REPUBLIKA.CO.ID, JAKARTA -- Setelah melakukan penyelidikan selama hampir empat tahun terhadap peristiwa 1965, Komisi Nasional Hak Asasi Manusia (Komnas HAM) menyimpulkan terdapat bukti permulaan yang cukup akan terjadinya pelanggaran HAM yang berat.
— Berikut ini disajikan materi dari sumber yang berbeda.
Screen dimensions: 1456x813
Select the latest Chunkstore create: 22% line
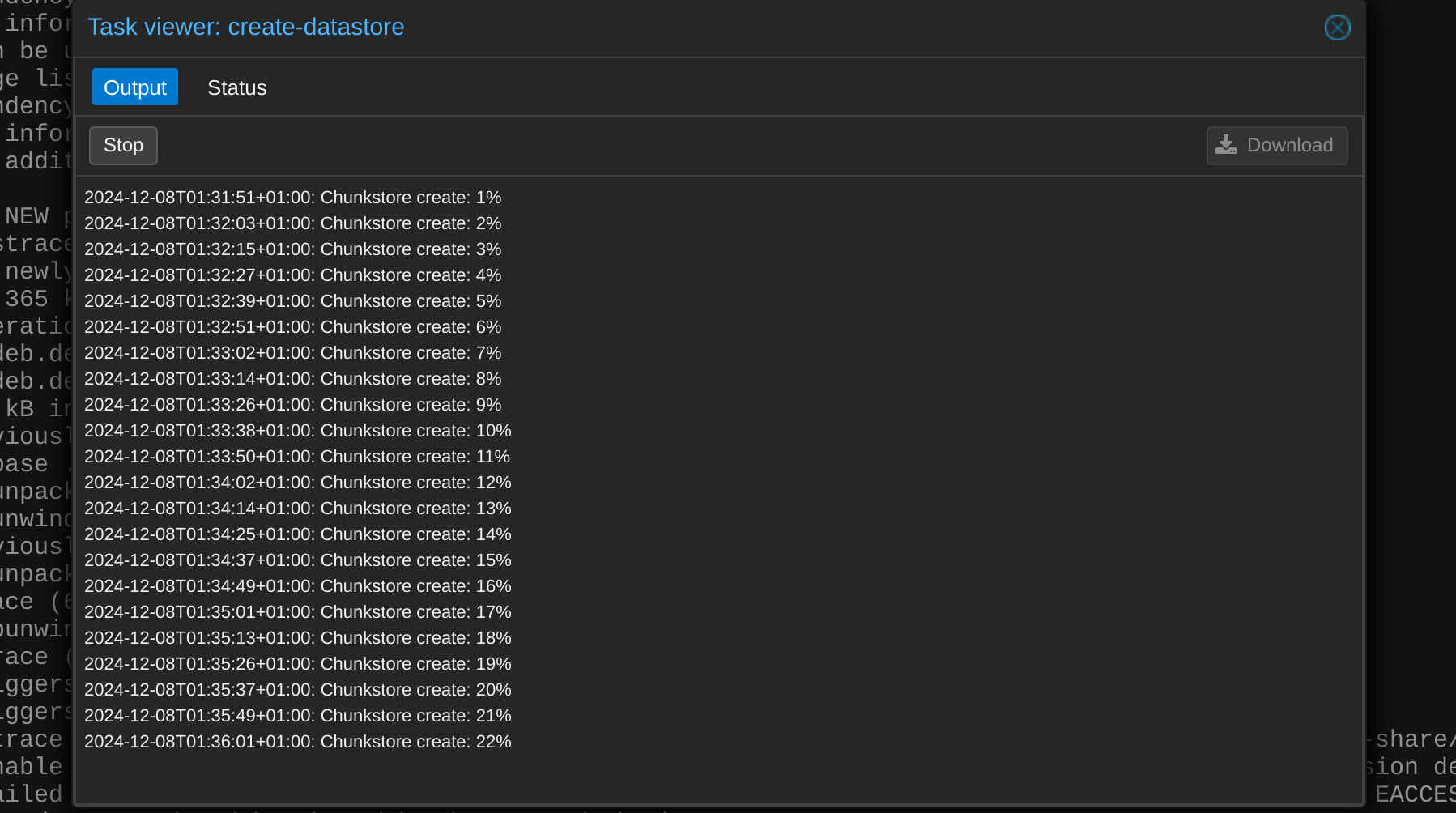pyautogui.click(x=298, y=742)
Indikasi khususnya adalah kejahatan terhadap kemanusiaan.
Komnas HAM menemukan seluruh unsur-unsur dalam Undang-Undang No 26 Tahun 2000 tentang Pengadilan HAM telah terpenuhi. "Tim Ad Hoc Penyelidikan Pelanggaran HAM Berat Peristiwa 1965-1966 menyimpulkan bahwa dugaan pelanggaran tersebut benar terjadi," kata Nurkholis, Ketua Tim Investigasi Peristiwa 1965 Komnas HAM, Selasa (24/7).
Bukti permulaan yang cukup itu, lanjut Nurkholis, adalah ditemukan, seperti pembunuhan, pemusnahan, perbudakan, pengusiran atau pemindahan penduduk secara paksa, perampasan kemerdekaan atau kebebasan fisik lainnya, penyiksaan, perkosaan, penganiayaan, dan penghilangan orang secara paksa.
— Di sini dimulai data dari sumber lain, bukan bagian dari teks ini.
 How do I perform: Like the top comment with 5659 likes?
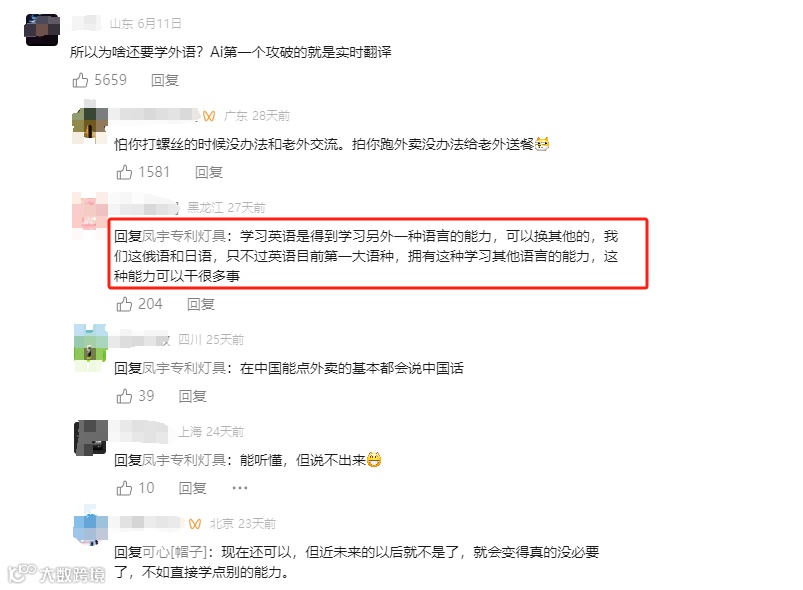tap(80, 80)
"Perbuatan tersebut merupakan bagian dari serangan yang ditujukan secara langsung terhadap penduduk sipil, yaitu suatu rangkaian yang dilakukan sebagai kelanjutan dari kebijakan penguasa," kata Nurkholis.
Tim Investigasi Peristiwa 1965 dibentuk pada awal Juni 2008. Tim ini mulai menjalankan penyelidikannya hingga 30 April 2012. Tidak kurang dari 349 saksi yang mendengar, mengalami, hingga saksi yang patut dimintai pertanggungjawabannya yang tersebar di seluruh wilayah Indonesia kecuali Papua, diperiksa.
Beberapa tempat yang dijadikan fokus penyelidikan adalah Maumere, Nusa Tenggara Timur; LP Gerobokan Denpasar, Bali; Sumatera Selatan; Moncong Loe, Sulawesi Selatan; Pulau Buru; Maluku dan Tempat Penahanan Jl Gandhi, Medan, Sumatera Utara. "Pemilihan wilayah ini dianggap dapat mewakili tempat atau wilayah lain yang telah dilakukan penyeidikan, dimana peristiwa serupa juga terjadi dan guna memfokuskan pada peristiwa tertentu secara lebih rinci," kata Nurcholis.